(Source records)

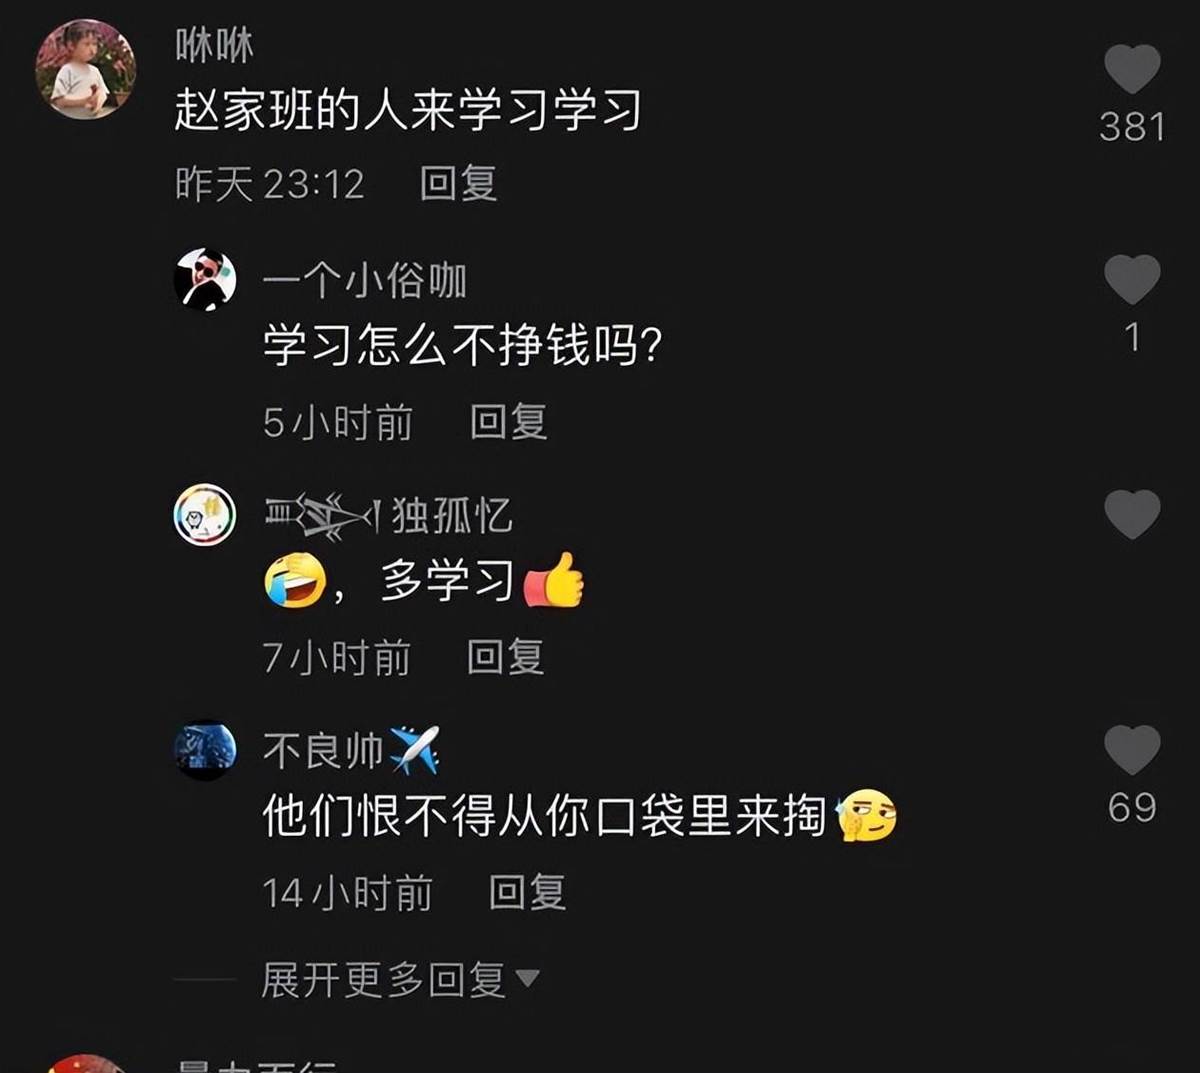Open 独孤忆's circular avatar
1200x1073 pixels.
pos(205,515)
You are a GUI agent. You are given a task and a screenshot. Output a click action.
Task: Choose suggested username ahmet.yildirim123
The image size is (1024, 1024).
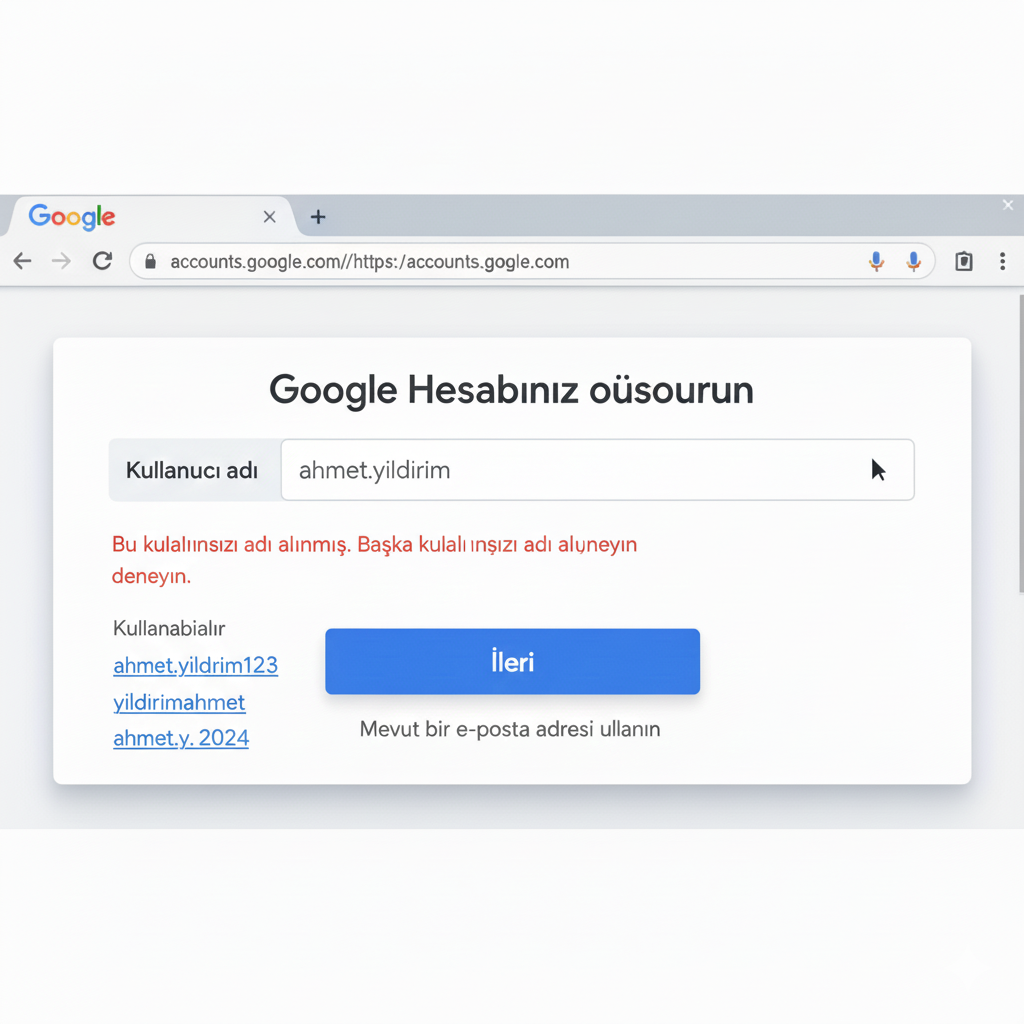tap(196, 666)
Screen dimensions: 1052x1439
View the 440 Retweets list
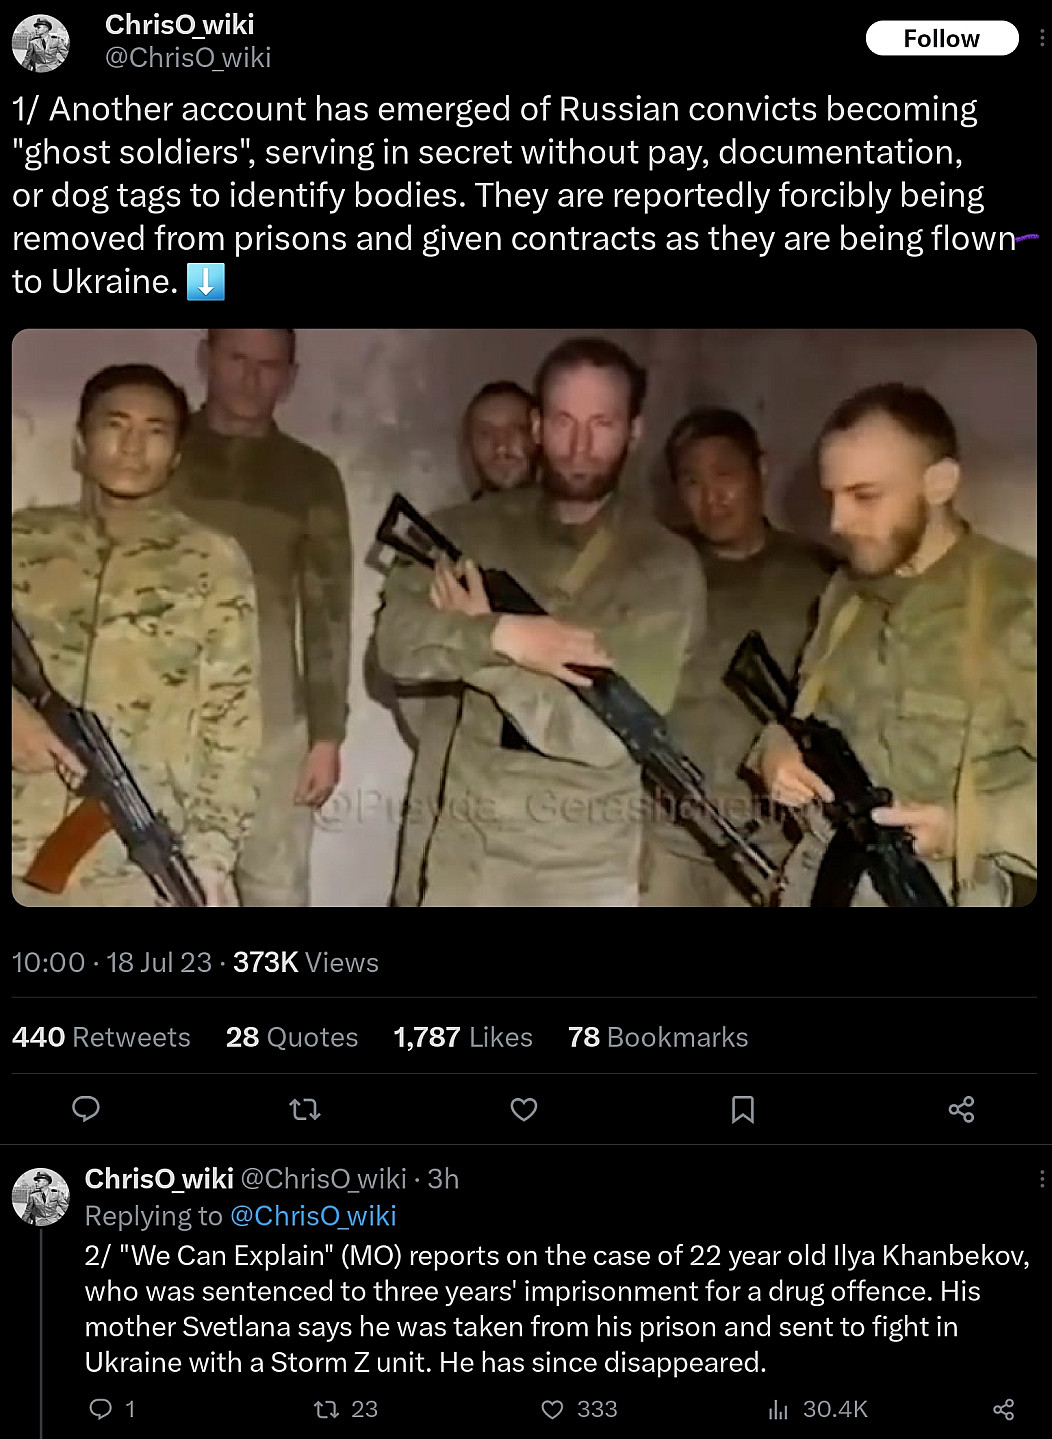pos(101,1037)
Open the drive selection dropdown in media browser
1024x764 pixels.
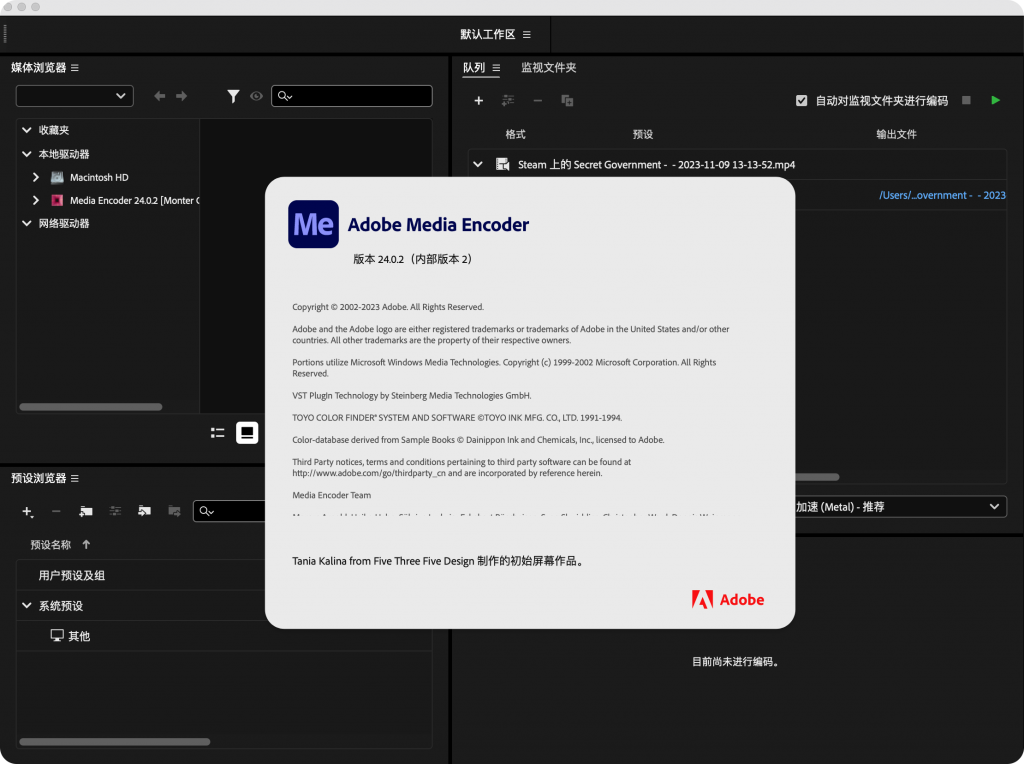pos(74,95)
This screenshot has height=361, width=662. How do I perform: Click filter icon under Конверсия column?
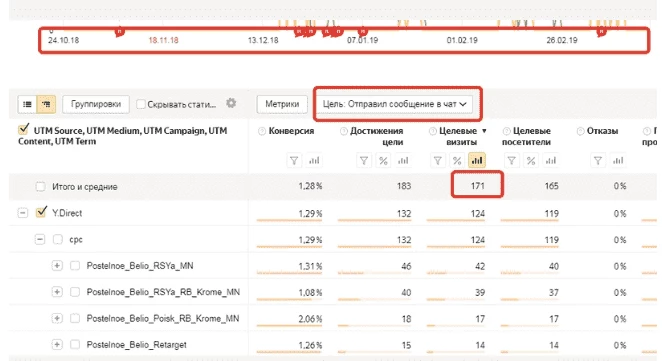pyautogui.click(x=294, y=160)
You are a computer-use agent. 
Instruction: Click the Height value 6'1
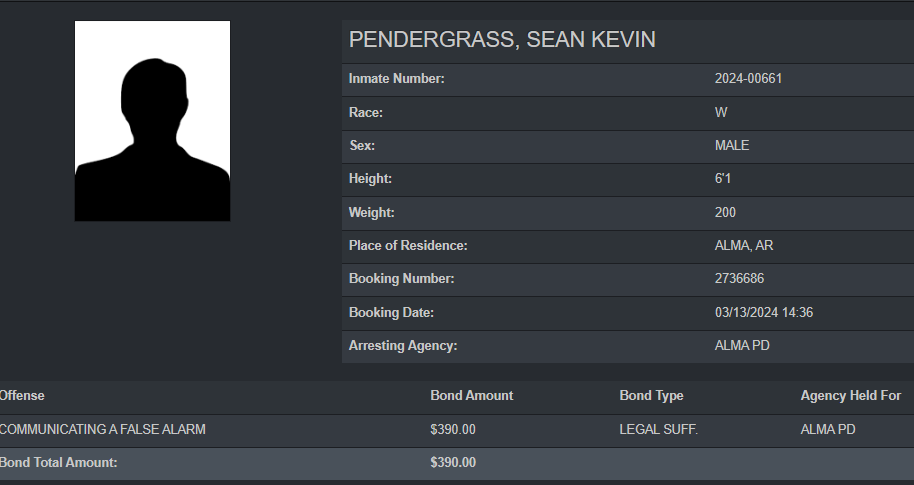coord(724,179)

**YOUR INSTRUCTIONS**
Reproduce exactly, with no pictures, the lines above from the one holding "You are a GUI" to the one holding "You are a computer-use agent.", inclusive.

**TASK RESPONSE**
You are a GUI agent. You are given a task and a screenshot. Output a click action.
Task: Choose suggested username ahmet.yildirim123
The image size is (1024, 1024).
tap(196, 666)
Screen dimensions: 1052x1439
View the 440 Retweets list
pos(101,1037)
Open the drive selection dropdown in media browser
1024x764 pixels.
pos(74,95)
This screenshot has height=361, width=662. How do I perform: Click filter icon under Конверсия column?
pyautogui.click(x=294, y=160)
You are a computer-use agent. 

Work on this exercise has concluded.